Con el paso de las décadas, Antonio Gramsci definirá a la ideología como “la superestructura necesaria de una determinada estructura”, concibiéndola integrada por el conjunto de instituciones, creencias y sistemas que impone sobre la clase dominada la clase dominante que detenta el poder hegemónico, de tal forma que más allá de ser considerada una mera actividad del pensamiento, debe ser comprendida como una conceptualización de la realidad histórica de un momento dado al ser reflejo dimanado de su base estructural.

Recientemente, fue el filósofo húngaro de filiación marxista, formado con Lukács y procedente de la Escuela de Budapest: István Mészáros -al que el gobierno venezolano de Hugo Chávez condecoró con el Premio Libertador al Pensamiento Crítico 2008 por su obra El desafío y la carga del tiempo histórico: El Socialismo del siglo XXI (que deberíamos analizar por los ecos que hoy laten en el discurso oficial de la realidad mexicana)-, quien se planteó la necesidad de revisar la función social de la ideología y repensar su concepto. Producto de su inquietud fue el ensayo “El poder de la ideología”, donde declara a ésta “una forma específica de la conciencia social, inseparable de las sociedades de clase”, praxis vinculada con el conjunto de valores y con el “control efectivo del metabolismo social”, en el que coexisten ideologías principales o “totalizadoras” e ideologías menores o “híbridas” que se autoajustan y cuya articulación deriva en un conflicto estructural, a partir de que el hombre se vuelve consciente de dicho conflicto y lucha contra él.

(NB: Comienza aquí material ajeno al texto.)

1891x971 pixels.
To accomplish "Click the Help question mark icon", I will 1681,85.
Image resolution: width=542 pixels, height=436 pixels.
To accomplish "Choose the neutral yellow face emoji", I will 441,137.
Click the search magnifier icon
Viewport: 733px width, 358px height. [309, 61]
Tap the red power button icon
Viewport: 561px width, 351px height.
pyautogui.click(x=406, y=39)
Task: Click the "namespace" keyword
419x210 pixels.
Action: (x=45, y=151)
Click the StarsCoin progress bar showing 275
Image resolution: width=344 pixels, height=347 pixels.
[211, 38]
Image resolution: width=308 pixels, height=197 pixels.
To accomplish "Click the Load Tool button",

No obstante, desde finales de los 90 ha habido quienes han creído que ante la globalización las ideologías estaban en decadencia. Fukuyama mismo habló de un “mundo sin fantasmas ideológicos”. Nada más lejano de la realidad. Estamos inmersos en ismos: fundamentalismos y totalitarismos de distinta índole, todos inadmisibles, aún los que se dicen adalides de la democracia: son consecuencia del cínico oportunismo y descarnada ambición de poder. Por ello es impostergable volver a nuestros orígenes y retornar al sendero original de la historia de las ideas que el tiempo desdibujó. Encenderíamos la esperanza de reencontrarnos con la esencia de nuestro verdadero ser que el tiempo extinguió.